Sono esposti al rischio come gli operatori sanitari…

«Sicuramente sì, sono sempre dotati di tutti i dispositivi di protezione: indossano tute, camici, guanti e visiere di protezione. Abbiamo stabilito una zona delimitata da linee rosse che è quella “sporca”, percorribile dagli operatori e dai pazienti. Quella verde, invece, è “pulita”: gli operatori possono entrare in quella zona solo dopo la sanificazione».

E i medici?

«Abbiamo anche del personale medico: si occupano dei tamponi. Nella nostra struttura lì facciamo ogni lunedì, mercoledì e venerdì».

L’accoglienza dei Covid Hotel in numeri

  • 70 stanze, 245 a Milano . Sono oltre 70 le stanze a disposizione all’Adriano Community Center di via Adriano 97, 245 solo a Milano. I pazienti che devono completare l’isolamento lo fanno in stanze singole, con un bagno interno e una televisione. La struttura possiede un Wi-Fi in ogni stanza per il collegamento telefonico. C’è anche un balcone per un momento all’aria aperta. Per tutti non è possibile, però, alcuna visita da parte di parenti o amici.
  • 180 ospiti, 90 dimessi. Sono i numeri delle prime due settimane di apertura dell’Adriano Center.

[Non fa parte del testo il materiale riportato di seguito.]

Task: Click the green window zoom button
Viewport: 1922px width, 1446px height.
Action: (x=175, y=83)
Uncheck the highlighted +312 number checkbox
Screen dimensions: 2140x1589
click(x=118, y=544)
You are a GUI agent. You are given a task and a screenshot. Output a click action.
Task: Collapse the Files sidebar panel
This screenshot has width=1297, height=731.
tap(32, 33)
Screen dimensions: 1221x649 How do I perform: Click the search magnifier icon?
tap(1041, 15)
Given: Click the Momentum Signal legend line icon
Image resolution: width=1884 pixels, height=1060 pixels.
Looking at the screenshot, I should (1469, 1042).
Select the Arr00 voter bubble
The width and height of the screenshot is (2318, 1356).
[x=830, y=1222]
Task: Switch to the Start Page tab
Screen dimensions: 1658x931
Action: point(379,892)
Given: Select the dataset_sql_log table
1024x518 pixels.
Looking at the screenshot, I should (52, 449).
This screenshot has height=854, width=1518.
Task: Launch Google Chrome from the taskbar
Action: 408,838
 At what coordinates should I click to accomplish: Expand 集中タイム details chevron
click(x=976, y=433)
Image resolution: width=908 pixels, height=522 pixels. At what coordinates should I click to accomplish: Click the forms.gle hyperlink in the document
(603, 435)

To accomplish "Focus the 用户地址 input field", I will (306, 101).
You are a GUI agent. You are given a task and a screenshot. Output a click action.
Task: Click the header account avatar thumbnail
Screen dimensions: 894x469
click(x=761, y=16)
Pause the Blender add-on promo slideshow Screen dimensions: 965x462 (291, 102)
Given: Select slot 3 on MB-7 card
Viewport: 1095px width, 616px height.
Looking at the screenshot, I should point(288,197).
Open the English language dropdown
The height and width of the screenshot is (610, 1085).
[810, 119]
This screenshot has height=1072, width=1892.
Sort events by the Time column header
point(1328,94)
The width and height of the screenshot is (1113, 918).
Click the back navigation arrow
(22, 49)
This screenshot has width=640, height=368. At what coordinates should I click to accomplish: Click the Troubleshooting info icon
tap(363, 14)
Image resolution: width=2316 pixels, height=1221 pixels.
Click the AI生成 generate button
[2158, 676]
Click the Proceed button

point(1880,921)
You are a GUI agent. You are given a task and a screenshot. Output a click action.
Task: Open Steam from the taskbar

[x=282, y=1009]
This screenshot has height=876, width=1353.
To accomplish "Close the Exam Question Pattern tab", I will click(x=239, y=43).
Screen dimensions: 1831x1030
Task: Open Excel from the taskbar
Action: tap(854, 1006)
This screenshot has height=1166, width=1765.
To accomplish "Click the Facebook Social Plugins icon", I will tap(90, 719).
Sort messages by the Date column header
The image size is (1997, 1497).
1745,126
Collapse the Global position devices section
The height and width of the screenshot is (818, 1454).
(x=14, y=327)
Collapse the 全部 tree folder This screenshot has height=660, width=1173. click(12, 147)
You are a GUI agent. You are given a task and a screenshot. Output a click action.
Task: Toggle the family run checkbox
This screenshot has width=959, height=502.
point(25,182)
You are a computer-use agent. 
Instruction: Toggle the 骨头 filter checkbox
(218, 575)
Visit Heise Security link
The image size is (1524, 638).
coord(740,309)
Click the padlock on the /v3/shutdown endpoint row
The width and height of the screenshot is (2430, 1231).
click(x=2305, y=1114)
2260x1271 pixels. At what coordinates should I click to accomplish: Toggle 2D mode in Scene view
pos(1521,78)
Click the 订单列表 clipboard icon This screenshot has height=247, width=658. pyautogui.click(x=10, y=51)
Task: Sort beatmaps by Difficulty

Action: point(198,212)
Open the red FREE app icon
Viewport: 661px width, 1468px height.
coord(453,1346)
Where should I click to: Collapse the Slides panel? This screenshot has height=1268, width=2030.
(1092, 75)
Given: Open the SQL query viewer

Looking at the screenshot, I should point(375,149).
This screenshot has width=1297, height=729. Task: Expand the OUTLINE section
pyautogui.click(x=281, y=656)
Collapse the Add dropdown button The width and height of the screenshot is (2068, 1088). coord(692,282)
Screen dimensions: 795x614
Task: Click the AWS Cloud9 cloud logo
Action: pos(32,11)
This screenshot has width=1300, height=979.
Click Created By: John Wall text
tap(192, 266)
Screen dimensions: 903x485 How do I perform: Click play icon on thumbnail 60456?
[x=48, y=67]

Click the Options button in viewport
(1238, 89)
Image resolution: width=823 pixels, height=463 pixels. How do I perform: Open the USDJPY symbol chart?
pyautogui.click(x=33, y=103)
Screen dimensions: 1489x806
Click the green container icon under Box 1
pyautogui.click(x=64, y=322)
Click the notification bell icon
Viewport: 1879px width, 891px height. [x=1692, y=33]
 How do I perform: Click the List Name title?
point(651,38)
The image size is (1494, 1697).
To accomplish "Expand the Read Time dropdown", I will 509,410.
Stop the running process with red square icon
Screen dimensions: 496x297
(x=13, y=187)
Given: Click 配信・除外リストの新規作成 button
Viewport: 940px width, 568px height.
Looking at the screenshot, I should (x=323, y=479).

Dopo 21 giorni dal primo sintomo o dal primo tampone positivo i pazienti sono giudicati “negativi”. Si sono quindi ridotte le tempistiche di permanenza nelle strutture come i nuovi Covid hotel. Gli ospiti possono, in alternativa, lasciare la struttura dopo un tampone risultato negativo.
  • Media di 44 anni, dal 1936 al 2018. La media dell’età degli ospiti presenti nel Covid hotel è di 44 anni. Si tratta soprattutto di uomini, perlopiù di origine straniera. Il paziente più giovane, accompagnato da un genitore, è nato nel 2018. Quello più anziano, invece, è del 1936. Solo due pazienti, dall’apertura, si sono trasferiti in ospedale per un peggioramento del quadro clinico.